Die Unternehmensberaterin Isabel Drievers lebt mit ihrem Freund und Kollegen Georg zusammen in München und geht ganz in ihrer Arbeit auf. Doch schon länger geht es ihr schlecht, sie ignoriert die Schmerzen bis es nicht mehr geht und sie sich in die Hände von Ärzten begibt. Diese teilen ihr nach vielen Untersuchungen mit, dass sie Krebs hat. Bevor man mit der Behandlung beginnt, soll Isabel sich einen Urlaub gönnen. Kaum hat sie das Krankenhaus verlassen, steht sie vor einem gelben VW-Bus, der zum Verkauf steht. Kurzentschlossen mietet Isabel den VW-Bus samt Eigentümer Rasso Liebermann, einen Hippie mit Rastalocken, der von einer Musikerkarriere träumt und sich gerade von seiner Freundin und Bandsängerin Caro getrennt hat. Schnell packt Isabel ein paar Sachen und lässt ihr Handy auf dem Küchentisch liegen. Sie will frei sein von allem und nur in den Tag hinein leben. Bevor die ungeplante 14-tägige Reise in die Provence beginnen kann, muss Rasso noch die Urne seiner Mutter abholen. Es beginnt eine ungeplante Rundreise mit Camping im Freien, einem Bankraub, merkwürdigen Jesu-Anhängern, einem Schuss im Wald, einer Begegnung mit einem vertrauten Fremden und einem Ausgang, den man so nicht erwartet hätte.

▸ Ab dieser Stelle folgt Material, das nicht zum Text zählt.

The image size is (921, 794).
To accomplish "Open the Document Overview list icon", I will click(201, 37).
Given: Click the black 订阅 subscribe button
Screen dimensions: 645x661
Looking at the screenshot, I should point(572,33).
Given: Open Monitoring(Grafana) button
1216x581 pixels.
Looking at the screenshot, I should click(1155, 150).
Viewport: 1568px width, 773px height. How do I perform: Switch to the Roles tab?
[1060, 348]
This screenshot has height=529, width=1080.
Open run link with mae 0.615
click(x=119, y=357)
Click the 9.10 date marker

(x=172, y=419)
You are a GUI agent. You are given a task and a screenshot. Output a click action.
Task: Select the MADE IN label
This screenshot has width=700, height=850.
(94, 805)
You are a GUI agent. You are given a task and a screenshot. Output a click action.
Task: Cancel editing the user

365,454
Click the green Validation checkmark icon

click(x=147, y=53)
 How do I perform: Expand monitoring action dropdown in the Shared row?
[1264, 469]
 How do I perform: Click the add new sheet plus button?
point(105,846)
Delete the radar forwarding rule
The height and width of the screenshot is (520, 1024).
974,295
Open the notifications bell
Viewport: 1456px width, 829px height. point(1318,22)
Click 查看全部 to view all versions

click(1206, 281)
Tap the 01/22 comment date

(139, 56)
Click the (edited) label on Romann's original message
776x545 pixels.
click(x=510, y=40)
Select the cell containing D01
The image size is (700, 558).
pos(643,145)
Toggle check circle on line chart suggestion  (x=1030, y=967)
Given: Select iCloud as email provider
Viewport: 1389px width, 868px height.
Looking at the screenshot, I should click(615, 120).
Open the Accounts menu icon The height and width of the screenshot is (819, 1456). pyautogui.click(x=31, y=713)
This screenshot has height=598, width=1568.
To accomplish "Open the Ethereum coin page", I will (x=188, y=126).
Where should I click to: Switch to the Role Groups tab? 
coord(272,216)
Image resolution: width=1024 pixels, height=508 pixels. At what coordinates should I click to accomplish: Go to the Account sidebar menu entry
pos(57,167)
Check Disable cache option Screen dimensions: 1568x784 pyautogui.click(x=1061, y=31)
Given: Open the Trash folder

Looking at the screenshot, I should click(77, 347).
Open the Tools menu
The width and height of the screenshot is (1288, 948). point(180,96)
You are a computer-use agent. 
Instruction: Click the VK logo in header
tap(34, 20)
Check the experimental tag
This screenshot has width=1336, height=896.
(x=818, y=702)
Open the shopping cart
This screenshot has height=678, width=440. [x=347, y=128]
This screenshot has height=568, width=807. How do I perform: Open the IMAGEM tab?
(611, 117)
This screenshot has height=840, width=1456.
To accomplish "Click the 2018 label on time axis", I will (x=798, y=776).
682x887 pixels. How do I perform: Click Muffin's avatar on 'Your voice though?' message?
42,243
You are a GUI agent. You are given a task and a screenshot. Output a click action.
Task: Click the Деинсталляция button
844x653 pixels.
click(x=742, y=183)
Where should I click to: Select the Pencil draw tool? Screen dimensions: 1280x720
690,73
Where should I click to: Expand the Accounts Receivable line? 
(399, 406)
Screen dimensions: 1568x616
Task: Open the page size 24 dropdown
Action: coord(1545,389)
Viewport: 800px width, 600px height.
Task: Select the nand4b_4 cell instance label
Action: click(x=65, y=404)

Stefanie Gregg hat mit ihrem Buch „Mein schlimmster, schönster Sommer“ einen sehr unterhaltsamen, aber auch berührenden Roman vorgelegt, der einen sowohl zum Schmunzeln als auch zum Nachdenken anregt. Der Schreibstil ist schön flüssig und recht schnell findet sich der Leser als Isabels unsichtbarer Schatten wieder, bei dem ihm ihre Gedanken und Gefühle offenbar werden. Die Handlung wird hauptsächlich aus Isabels Sicht erzählt, allerdings gibt es auch einige Kapitel, die Isabels Lebensgefährten Georg zu Wort kommen lassen, und auch Piet, einer Zufallsbekanntschaft werden einige Abschnitte eingeräumt. Viel Wert legt die Autorin auch auf Rückblenden, geheime Wünsche und Träume von Isabel, die deutlich machen, wie sehr sie sich von diesen entfernt hat und mit welcher Sehnsucht ihr diese nun wieder vor Augen stehen.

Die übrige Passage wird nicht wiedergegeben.